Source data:
####################

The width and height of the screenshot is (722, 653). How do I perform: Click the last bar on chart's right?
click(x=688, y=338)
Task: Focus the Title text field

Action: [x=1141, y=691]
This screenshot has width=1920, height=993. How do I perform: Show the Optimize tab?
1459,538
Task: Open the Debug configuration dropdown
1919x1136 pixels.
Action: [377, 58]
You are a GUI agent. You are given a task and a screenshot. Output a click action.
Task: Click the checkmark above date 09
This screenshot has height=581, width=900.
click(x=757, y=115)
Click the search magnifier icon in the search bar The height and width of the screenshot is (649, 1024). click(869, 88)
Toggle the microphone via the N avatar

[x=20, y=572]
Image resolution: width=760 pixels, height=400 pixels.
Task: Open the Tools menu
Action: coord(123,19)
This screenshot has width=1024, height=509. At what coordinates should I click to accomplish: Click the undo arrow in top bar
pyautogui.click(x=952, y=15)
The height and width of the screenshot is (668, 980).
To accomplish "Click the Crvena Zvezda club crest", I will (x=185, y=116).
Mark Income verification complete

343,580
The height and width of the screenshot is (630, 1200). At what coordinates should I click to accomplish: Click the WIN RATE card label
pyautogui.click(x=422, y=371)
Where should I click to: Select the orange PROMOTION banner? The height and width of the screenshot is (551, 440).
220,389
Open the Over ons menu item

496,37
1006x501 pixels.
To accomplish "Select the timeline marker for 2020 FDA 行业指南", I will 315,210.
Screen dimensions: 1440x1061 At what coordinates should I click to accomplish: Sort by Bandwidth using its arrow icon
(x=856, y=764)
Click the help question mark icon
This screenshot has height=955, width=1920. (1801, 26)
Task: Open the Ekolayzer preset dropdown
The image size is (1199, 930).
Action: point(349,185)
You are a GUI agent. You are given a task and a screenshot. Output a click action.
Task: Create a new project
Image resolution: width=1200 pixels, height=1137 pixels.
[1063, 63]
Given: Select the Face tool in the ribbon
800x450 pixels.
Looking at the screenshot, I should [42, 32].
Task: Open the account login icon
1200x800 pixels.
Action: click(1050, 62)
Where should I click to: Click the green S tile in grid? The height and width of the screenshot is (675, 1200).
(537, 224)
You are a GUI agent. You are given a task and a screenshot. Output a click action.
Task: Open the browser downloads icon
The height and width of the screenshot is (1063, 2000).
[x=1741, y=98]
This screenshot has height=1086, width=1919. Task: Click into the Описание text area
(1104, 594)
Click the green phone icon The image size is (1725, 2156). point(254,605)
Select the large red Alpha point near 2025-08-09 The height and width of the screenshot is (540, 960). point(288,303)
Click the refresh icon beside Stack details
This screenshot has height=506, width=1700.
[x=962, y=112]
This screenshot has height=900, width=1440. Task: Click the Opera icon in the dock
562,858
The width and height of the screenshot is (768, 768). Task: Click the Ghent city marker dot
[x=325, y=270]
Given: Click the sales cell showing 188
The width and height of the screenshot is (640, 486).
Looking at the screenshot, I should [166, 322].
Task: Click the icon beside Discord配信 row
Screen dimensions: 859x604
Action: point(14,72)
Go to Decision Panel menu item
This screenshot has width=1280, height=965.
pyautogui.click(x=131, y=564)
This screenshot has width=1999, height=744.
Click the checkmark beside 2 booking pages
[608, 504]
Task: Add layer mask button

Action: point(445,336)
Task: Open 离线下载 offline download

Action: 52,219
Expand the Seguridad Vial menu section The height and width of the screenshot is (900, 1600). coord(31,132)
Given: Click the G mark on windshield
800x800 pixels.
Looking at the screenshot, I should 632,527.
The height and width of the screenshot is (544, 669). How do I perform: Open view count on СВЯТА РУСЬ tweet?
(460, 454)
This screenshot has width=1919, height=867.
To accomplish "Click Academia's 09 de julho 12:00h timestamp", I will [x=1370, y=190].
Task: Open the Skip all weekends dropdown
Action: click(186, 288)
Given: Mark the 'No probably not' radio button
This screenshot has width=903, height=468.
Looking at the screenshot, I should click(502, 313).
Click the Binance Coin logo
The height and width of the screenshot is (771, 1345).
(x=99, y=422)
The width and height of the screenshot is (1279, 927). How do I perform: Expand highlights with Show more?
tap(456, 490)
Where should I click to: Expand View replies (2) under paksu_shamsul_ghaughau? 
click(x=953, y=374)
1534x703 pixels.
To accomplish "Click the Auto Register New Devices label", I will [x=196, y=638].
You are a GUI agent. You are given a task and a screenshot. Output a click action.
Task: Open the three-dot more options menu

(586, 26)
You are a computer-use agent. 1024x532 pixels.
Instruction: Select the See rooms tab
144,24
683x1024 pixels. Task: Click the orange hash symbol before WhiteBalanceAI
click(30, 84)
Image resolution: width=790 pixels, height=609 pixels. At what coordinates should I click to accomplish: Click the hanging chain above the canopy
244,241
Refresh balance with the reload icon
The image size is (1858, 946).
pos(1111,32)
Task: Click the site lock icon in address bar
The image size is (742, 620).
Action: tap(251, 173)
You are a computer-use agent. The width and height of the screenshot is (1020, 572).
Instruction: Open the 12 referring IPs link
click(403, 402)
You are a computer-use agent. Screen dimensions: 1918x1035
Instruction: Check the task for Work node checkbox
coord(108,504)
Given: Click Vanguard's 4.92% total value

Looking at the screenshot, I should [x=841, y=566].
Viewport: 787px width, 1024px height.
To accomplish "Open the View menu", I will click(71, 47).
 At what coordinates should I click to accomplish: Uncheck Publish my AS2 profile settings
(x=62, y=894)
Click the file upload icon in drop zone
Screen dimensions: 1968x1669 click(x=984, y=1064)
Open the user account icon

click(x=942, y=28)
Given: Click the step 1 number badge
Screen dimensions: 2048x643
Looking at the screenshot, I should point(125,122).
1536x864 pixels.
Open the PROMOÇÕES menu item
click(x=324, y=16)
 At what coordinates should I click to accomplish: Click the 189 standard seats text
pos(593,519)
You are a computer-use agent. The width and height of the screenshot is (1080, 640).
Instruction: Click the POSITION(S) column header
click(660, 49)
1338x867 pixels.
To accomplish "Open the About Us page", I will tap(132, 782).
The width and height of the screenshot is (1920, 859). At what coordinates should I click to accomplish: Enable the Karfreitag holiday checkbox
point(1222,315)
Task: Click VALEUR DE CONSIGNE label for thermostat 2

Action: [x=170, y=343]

####################

Prompt -
Transcribe each line of the data above, unaltered, from the one where "Open the Over ons menu item" appears to the one where "Task: Open the account login icon" appears, inclusive of both.

Task response -
Open the Over ons menu item

496,37
1006x501 pixels.
To accomplish "Select the timeline marker for 2020 FDA 行业指南", I will 315,210.
Screen dimensions: 1440x1061 At what coordinates should I click to accomplish: Sort by Bandwidth using its arrow icon
(x=856, y=764)
Click the help question mark icon
This screenshot has height=955, width=1920. (1801, 26)
Task: Open the Ekolayzer preset dropdown
The image size is (1199, 930).
Action: point(349,185)
You are a GUI agent. You are given a task and a screenshot. Output a click action.
Task: Create a new project
Image resolution: width=1200 pixels, height=1137 pixels.
[1063, 63]
Given: Select the Face tool in the ribbon
800x450 pixels.
Looking at the screenshot, I should [42, 32].
Task: Open the account login icon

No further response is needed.